Nonflow suppression in flow analysis with a maximum likelihood estimator

TL;DR

This paper demonstrates that maximum likelihood estimation effectively mitigates non-flow effects in flow analysis, offering an alternative to traditional methods by modeling non-flow contributions and improving flow harmonic extraction.

Contribution

The paper introduces the use of maximum likelihood estimator for flow analysis, specifically addressing non-flow effects with toy models and comparing its performance to standard methods.

Findings

MLE provides accurate flow harmonic estimates in toy models.

Performance improves with known likelihood forms in non-flow scenarios.

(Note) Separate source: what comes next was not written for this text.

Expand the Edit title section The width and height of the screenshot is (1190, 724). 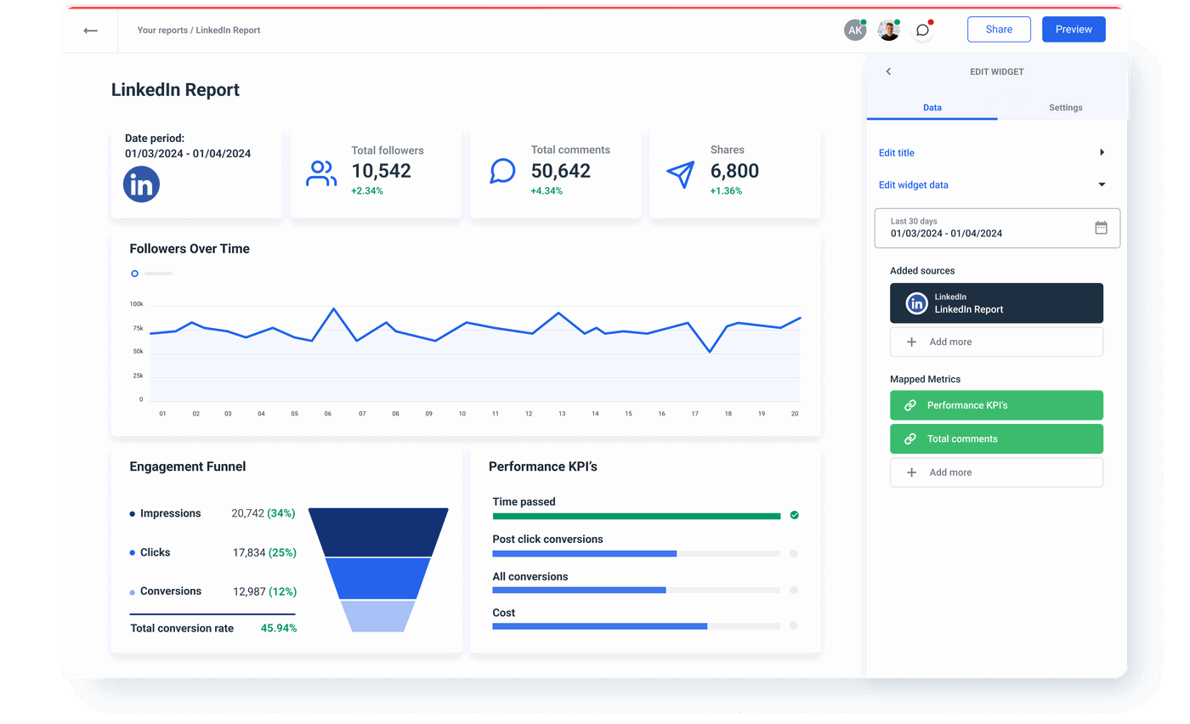pos(1102,153)
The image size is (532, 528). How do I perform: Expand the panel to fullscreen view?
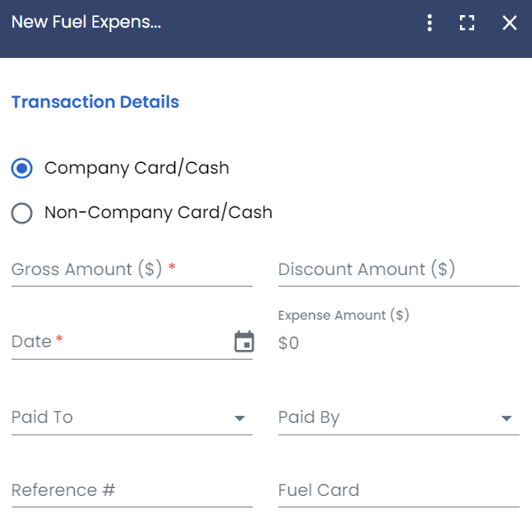[x=467, y=23]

Method effectively handles detector acceptance issues.

Abstract

We show that the maximum likelihood estimator (MLE) is an effective tool for mitigating non-flow effects in flow analysis. To this end, one constructs two toy models that simulate non-flow contributions corresponding to particle decay and momentum conservation, respectively. The performance of MLE is analyzed by comparing it against standard approaches such as particle correlation and event plane methods. For both cases, MLE is observed to provide a reasonable estimate of the underlying flow harmonics, and in particular, its performance can be further improved when the specific form of the likelihood in the presence of non-flow can be assessed. The dependencies of extracted flow harmonics on the multiplicity of individual events and the total number of events are analyzed. Additionally, it is shown that the proposed approach performs efficiently in addressing deficiencies in detector acceptance. These findings suggest MLE as a compelling alternative to standard methods for flow analysis.